- Task requirements -
Output the opening lines of the records exactly. End with the line that contains "Gadler (763, 1603)".

Stored data below:

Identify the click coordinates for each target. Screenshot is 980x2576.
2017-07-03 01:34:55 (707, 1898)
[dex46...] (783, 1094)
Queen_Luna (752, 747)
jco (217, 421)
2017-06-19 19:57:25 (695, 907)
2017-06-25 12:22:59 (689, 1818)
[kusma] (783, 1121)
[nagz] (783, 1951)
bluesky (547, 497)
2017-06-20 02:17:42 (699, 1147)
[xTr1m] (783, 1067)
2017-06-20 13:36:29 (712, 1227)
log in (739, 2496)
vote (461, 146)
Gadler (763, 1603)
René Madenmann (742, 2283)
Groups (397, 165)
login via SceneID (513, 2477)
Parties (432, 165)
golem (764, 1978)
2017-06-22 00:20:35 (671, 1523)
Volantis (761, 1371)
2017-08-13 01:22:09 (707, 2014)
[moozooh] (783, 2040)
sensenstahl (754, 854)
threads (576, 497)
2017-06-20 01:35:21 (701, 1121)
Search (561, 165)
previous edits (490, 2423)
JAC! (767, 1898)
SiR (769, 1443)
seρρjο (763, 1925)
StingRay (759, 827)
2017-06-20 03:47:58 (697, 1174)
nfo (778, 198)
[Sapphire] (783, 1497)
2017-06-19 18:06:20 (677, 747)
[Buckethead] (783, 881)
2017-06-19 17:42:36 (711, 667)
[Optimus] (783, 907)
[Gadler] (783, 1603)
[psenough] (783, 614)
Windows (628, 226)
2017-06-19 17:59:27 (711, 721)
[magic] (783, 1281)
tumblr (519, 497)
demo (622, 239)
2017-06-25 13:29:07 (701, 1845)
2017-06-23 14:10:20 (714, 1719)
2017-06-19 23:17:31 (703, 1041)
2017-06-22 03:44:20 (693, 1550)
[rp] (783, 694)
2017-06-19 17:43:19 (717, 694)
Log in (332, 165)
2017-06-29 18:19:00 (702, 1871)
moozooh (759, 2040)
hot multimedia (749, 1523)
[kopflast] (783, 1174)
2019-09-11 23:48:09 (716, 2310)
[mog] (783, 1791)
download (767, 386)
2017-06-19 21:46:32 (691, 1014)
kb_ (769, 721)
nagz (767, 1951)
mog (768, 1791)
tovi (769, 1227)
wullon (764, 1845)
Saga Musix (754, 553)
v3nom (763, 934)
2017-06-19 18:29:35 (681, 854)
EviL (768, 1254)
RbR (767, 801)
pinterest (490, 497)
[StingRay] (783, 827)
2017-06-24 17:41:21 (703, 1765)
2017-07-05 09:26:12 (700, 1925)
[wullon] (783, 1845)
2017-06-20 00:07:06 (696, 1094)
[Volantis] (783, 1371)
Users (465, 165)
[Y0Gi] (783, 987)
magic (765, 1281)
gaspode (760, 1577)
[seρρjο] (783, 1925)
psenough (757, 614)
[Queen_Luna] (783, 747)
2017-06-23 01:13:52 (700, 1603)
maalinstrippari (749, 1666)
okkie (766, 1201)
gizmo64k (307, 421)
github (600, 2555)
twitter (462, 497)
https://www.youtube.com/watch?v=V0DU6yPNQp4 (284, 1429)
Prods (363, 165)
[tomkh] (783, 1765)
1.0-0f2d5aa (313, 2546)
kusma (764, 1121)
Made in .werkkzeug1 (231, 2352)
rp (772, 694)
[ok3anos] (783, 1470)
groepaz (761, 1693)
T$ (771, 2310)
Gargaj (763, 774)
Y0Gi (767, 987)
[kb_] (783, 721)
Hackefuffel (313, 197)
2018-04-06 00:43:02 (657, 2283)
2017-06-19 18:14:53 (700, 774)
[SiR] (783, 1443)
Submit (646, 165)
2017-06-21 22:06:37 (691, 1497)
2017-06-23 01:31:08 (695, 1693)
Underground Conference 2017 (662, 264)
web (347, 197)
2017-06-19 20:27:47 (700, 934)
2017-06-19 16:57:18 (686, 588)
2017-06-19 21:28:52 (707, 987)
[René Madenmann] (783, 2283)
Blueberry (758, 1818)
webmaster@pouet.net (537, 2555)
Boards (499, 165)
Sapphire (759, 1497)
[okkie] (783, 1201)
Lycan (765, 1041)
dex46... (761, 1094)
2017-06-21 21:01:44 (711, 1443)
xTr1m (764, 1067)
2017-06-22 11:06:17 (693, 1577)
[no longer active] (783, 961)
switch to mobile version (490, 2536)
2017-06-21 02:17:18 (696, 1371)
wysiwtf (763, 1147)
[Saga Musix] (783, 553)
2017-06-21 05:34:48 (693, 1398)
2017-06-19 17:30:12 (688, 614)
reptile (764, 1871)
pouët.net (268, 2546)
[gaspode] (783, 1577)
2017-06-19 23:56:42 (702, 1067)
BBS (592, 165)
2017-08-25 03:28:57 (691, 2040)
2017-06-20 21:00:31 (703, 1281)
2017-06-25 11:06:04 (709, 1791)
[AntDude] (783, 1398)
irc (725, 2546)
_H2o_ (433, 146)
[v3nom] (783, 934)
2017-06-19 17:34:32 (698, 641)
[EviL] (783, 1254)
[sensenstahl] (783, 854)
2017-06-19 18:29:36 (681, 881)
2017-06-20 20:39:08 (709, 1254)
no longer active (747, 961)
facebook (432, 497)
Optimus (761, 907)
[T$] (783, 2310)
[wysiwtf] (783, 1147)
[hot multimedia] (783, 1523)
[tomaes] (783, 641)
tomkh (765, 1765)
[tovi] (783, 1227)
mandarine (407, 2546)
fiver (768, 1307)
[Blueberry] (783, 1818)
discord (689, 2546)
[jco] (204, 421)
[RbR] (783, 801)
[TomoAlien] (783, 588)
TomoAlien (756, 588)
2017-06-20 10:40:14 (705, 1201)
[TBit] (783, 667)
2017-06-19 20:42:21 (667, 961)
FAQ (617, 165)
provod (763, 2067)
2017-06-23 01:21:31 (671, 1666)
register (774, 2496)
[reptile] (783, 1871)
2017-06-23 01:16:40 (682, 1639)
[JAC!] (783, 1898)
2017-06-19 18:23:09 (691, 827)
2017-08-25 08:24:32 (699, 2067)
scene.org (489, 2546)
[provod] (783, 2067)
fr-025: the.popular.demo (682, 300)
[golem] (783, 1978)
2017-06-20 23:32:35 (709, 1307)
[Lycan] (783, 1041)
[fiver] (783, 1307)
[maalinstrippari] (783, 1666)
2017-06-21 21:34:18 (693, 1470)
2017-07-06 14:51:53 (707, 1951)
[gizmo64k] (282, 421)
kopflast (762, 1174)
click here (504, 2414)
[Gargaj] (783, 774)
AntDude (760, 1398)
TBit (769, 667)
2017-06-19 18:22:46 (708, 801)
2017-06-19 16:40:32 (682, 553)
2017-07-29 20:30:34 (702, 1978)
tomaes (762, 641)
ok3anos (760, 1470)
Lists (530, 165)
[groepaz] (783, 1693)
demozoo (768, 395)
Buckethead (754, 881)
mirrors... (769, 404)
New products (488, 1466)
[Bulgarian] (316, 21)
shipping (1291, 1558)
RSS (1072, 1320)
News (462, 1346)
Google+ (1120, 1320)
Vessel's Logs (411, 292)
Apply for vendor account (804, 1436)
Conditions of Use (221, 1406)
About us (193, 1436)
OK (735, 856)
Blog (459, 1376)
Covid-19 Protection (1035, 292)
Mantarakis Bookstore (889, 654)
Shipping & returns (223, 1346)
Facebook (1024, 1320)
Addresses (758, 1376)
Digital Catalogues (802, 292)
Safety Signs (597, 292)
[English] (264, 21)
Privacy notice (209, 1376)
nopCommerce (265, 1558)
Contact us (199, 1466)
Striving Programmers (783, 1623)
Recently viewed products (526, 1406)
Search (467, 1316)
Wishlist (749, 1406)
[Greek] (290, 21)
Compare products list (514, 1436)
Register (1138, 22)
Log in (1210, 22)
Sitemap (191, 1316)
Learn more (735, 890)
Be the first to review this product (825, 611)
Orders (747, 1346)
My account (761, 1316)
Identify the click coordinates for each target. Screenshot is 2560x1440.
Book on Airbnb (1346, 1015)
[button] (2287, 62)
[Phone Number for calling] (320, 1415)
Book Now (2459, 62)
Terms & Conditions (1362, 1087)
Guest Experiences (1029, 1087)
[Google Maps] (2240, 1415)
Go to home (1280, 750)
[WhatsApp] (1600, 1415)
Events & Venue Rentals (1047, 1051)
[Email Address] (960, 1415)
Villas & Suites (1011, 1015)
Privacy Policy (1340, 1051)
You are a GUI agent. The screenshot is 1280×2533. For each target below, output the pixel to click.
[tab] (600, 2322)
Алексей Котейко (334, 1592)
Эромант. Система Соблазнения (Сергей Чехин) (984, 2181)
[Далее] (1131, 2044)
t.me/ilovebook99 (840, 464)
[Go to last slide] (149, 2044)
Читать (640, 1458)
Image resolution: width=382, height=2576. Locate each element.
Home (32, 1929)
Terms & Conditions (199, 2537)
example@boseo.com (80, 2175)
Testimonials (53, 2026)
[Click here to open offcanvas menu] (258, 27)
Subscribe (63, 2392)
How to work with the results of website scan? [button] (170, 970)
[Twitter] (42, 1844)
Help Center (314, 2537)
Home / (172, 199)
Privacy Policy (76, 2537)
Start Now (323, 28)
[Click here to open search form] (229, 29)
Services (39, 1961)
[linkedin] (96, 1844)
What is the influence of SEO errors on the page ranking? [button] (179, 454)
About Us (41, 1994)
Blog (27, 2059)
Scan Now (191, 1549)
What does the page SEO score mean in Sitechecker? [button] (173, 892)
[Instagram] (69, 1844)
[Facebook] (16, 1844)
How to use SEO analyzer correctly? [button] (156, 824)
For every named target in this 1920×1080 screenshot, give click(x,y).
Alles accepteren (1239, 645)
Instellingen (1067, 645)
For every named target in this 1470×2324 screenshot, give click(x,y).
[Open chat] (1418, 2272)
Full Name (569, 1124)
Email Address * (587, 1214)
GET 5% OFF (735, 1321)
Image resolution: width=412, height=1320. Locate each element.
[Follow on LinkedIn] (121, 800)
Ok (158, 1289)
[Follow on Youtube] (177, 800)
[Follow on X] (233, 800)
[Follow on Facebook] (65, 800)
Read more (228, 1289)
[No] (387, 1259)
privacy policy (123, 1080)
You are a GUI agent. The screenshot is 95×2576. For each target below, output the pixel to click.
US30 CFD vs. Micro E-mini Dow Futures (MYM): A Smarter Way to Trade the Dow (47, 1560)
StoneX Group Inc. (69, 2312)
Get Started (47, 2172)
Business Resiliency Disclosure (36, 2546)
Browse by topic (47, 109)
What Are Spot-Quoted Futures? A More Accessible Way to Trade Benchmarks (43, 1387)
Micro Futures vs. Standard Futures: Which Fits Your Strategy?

End of Stored data.

- Solution -
Identify the click coordinates for each target. Screenshot is 980x2576.
2017-07-03 01:34:55 (707, 1898)
[dex46...] (783, 1094)
Queen_Luna (752, 747)
jco (217, 421)
2017-06-19 19:57:25 (695, 907)
2017-06-25 12:22:59 (689, 1818)
[kusma] (783, 1121)
[nagz] (783, 1951)
bluesky (547, 497)
2017-06-20 02:17:42 (699, 1147)
[xTr1m] (783, 1067)
2017-06-20 13:36:29 (712, 1227)
log in (739, 2496)
vote (461, 146)
Gadler (763, 1603)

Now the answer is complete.